Below, is the Oracle ddl and the SQL statement that demonstrates Impromptu's chasm trap/cartesian product problem. At the logical level though, think of it this way: if I join a parent to a child table, the primary key of the returned set IS NOT the primary key of the parent table, it's the concatenation of the parent primary-key and the child primary-key.
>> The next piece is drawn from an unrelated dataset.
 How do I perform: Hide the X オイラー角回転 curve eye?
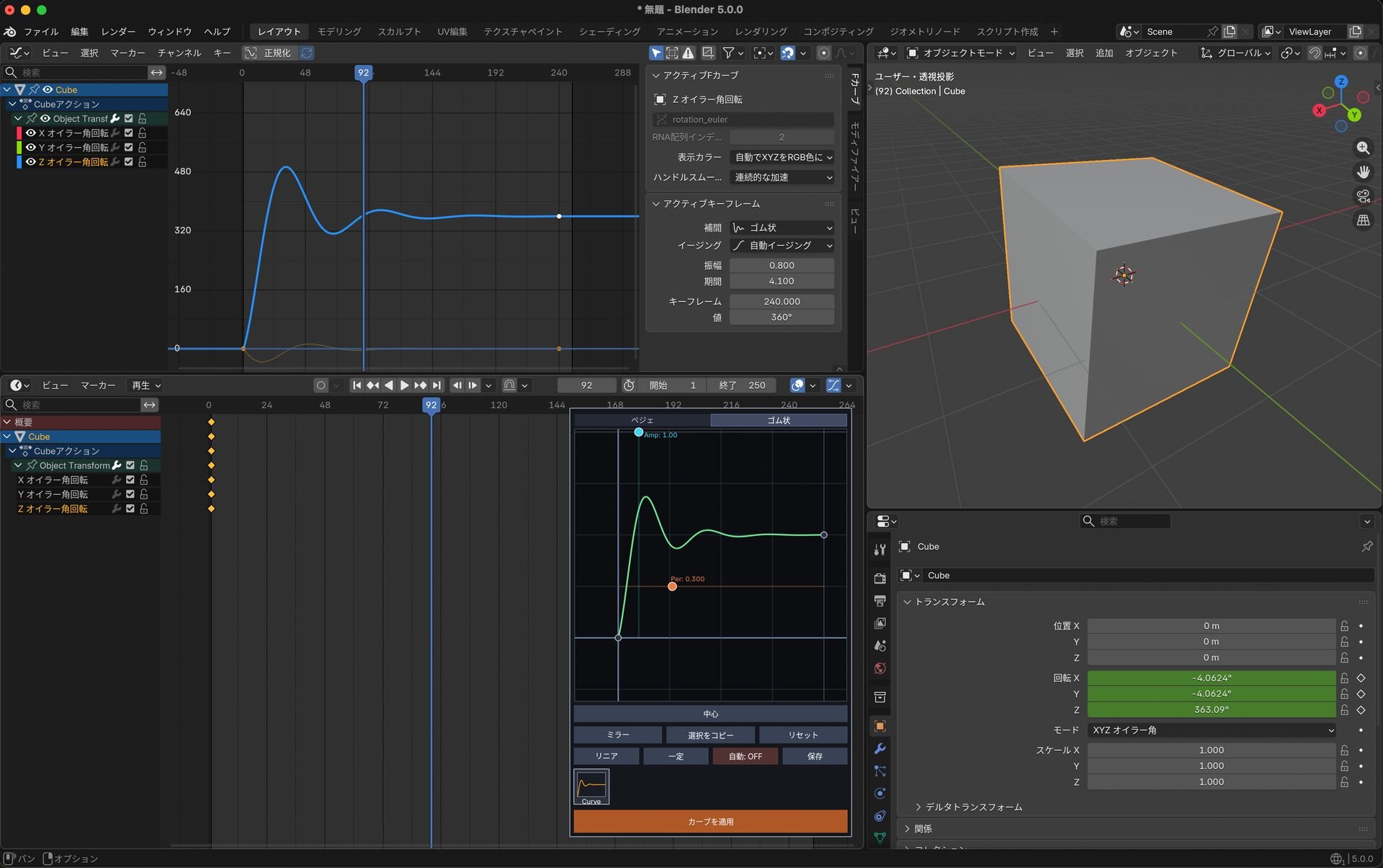(x=31, y=133)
If I then join this new result set to another child table, I'm apt to have a many-to-many relationship between the parent primary-key -- and hence a cartesian product or chasm trap.
create table t_parent (parent_id number, parent_dsc varchar2(20));
insert into t_parent values (1,'balls');
insert into t_parent values (2,'bats');
insert into t_parent values (3,'mits');
commit;
create table t_child1 (child1_id number, parent_id number, child1_dsc varchar2(20), sales number);
insert into t_child1 values (1,1,'feb sales',400);
insert into t_child1 values (2,1,'mar sales',300);
insert into t_child1 values (3,1,'apr sales',100);
insert into t_child1 values (4,2,'mar sales',600);
insert into t_child1 values (5,3,'mar sales',200);
commit;
create table t_child2 (child2_id number, parent_id number, child2_dsc varchar2(20), costs number);
insert into t_child2 values (1,1,'feb costs',200);
insert into t_child2 values (2,1,'mar costs',100);
insert into t_child2 values (4,2,'mar costs',300);
insert into t_child2 values (5,3,'mar costs',250);
commit;
select a.parent_id, a.parent_dsc, sum(b.sales), sum(c.costs)
from t_parent a, t_child1 b, t_child2 c
where a.parent_id = b.parent_id and
a.parent_id = c.parent_id
group by a.parent_id, a.parent_dsc;
Sales for bats is reported as 1,600 whereas it should be 800 according to the rows in t_child1. Costs for bats is reported as 900 whereas it should be 300 according to the rows in t_child2. These values of sales and costs for bats is erroneously reported because every row in t_child1 is joined with every row in t_child2.